See we've figured out that very familiar English words appear all over India but they take on different meanings depending on what native language is about.

For instance in Kerla, "hotel" means hotel. In Tamil Nadu it means restaurant. If you want a hotel, you find a "lodge". Also "meals" is rice or a whole set up meal with sauces, dips and assorted veggies stuff.

"Coolie" means cold, when a beverage is the topic. But only in Kerla. In Tamil Nadu we have no idea what to ask for to get something cold.

"Auto" is autorickshaw and "car" is car.

"Petrol" is the fuel we use but "gas" is something all-together different. I'm not sure how.

Back to our lodging problem. We convinced our friend that his hotel was fine and that what we were going to do was drive about and take some photos. Thereby we'd need all our luggage and would be returning in the near future to secure our spoke in said hell hole.

He bought it. So much for broken communication. The ability to sign your way through a lie is amazing.

We took him back to the outskirts of town to his bike. He was repeating the whole time that he would get his bike and we'd follow him to get a drink, or some such nonsense.

When we got to his bike he hopped out and I yelled back to Adam to "GO!" We peeled out and did a u-turn back towards town and Adam stalled out.

We thought we'd lost him.

Somehow we escaped and found someone else to take us to a hotel that we reasonable. You'd be surprised what you learn to tolerate when you have to.

Unpacking the autorickshaws, Adam noticed Michael drinking some water from a bottle. He asked him where he got the bottle. Michael it was under the seat and we both laughed as that had been the eunuch's water. Michael was aghast.

After getting settled we ventured out to find a bar. There was a neon sign for a bar not too far way that we locked bearings on. Adam wanted to run to a store to get something first and said that he join us soon. When we got to the place with sign there was a long, long, enclosed hallway down to a where the bar was supposed to be. Not like an enclosed hallway in a hotel or something, but like the entrance to an abandoned moped parking structure - dark, crumbily, oily and frightening.
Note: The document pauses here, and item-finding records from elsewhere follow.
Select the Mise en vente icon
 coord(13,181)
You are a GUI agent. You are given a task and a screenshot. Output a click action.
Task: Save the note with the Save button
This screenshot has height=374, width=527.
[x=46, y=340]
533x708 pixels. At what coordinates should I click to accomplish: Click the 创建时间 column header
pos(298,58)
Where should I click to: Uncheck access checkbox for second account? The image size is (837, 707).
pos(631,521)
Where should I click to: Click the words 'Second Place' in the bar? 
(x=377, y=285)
It kept going back and getting darker. It looked like where you'd meet if you were running guns to the Afghani underground.

Michael and I went in the "bar" and looked around. I'm not sure how to describe it. If you seen the seediest tire repair shop on the SW side of Chicago in an all Mexican neighborhood, you'd start to get the idea. Barely. There was about 80 guys, somehow baring the incredible heat and stink, gathered around tables looking up at the lone source of light - a TV. Some Bollywood tripe was blasting away. There was counter right by the door where a waiter was grabbing fistfuls of fly-covered bar snacks and putting them in bowls.

We questioned what we were doing not only in this place but also in the country and silently contemplated the fact that if anyone wanted they could make us "disappear" there and then.

Saying something noncommittal to the waiter, we gracefully ran out of there and made for the street.

Roadside there was no Adam in sight and no other bar. We needed a bar. We discussed our option and agreed that we should buy some beer from the gun-runners bar and go back to the hotel. We did just that.

Adam actually found us in the bar and had a fun time walking the hallway trying to figure out if this was the kind of place we'd have gone to. Turns out it was.